Stripping away our right to dissent

Netpol’s Kevin Blowe rounds up the set of incoming laws which threaten to outlaw all but the most useless forms of protest..

Nothing quite illustrates how a spark can seem to catch and then fail to fully ignite than these two grim facts. There are young people in prison in Britain today because they came onto the streets in 2021 and tried to prevent a harsh law restricting the rights of both protesters and of Gypsy, Roma and Traveller communities. Two years on, Parliament has rubber-stamped the Public Order Act – another piece of anti-protest legislation containing all the most draconian changes the government failed to push through previously – with barely a whimper.

This is not meant to single out anyone for criticism. Stopping a government from passing laws when the ruling party has an enormous majority was always, at best, unlikely, even when thousands protested against the Police, Crime, Sentencing and Courts Bill in 2021. We simply lacked the numbers and the momentum.

Knowing this should, however, give pause to everyone who devoted so much time and energy trying to lobby Tory MPs with brilliantly worded arguments about the importance of human rights and negative consequences of the proposed new laws.

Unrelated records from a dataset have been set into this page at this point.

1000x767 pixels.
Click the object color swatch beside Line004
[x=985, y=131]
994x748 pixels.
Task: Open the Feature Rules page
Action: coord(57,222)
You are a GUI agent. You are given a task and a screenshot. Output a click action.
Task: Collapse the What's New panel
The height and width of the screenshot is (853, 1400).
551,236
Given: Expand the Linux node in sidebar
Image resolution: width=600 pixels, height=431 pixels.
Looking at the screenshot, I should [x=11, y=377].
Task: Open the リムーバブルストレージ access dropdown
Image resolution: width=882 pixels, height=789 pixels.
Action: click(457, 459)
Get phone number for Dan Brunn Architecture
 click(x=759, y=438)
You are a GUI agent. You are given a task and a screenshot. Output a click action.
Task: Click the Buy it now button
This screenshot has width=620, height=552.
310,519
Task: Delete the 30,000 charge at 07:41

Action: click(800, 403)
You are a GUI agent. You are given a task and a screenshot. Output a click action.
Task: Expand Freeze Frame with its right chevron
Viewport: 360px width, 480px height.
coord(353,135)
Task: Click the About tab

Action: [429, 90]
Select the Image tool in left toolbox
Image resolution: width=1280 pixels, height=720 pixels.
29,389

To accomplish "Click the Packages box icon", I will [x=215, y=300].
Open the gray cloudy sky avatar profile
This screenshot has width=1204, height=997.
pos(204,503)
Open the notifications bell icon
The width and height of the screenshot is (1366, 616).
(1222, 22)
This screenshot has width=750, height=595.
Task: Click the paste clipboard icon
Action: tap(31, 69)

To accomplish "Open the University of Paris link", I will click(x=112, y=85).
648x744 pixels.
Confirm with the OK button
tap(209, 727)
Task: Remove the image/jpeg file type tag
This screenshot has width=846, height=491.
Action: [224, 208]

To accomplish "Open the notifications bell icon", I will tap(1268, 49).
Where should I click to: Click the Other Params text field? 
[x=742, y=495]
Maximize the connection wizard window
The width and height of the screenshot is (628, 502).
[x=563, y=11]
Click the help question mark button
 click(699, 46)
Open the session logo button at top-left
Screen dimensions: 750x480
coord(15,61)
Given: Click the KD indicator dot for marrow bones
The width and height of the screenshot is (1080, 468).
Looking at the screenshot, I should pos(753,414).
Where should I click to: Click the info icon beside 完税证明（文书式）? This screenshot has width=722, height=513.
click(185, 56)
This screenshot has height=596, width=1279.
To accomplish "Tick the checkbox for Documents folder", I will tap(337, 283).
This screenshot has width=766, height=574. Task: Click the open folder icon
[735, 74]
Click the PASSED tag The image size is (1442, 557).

Appealing to politicians did not work in 2021 and it has not worked to counter the Public Order Act. The Tories, now ideologically far-right and authoritarian, simply have no interest in reason.

Climate culture wars

The State has treated the right to protest with even greater intolerance than usual since the emergence and political challenge of new environmental civil disobedience movements like Extinction Rebellion in 2018.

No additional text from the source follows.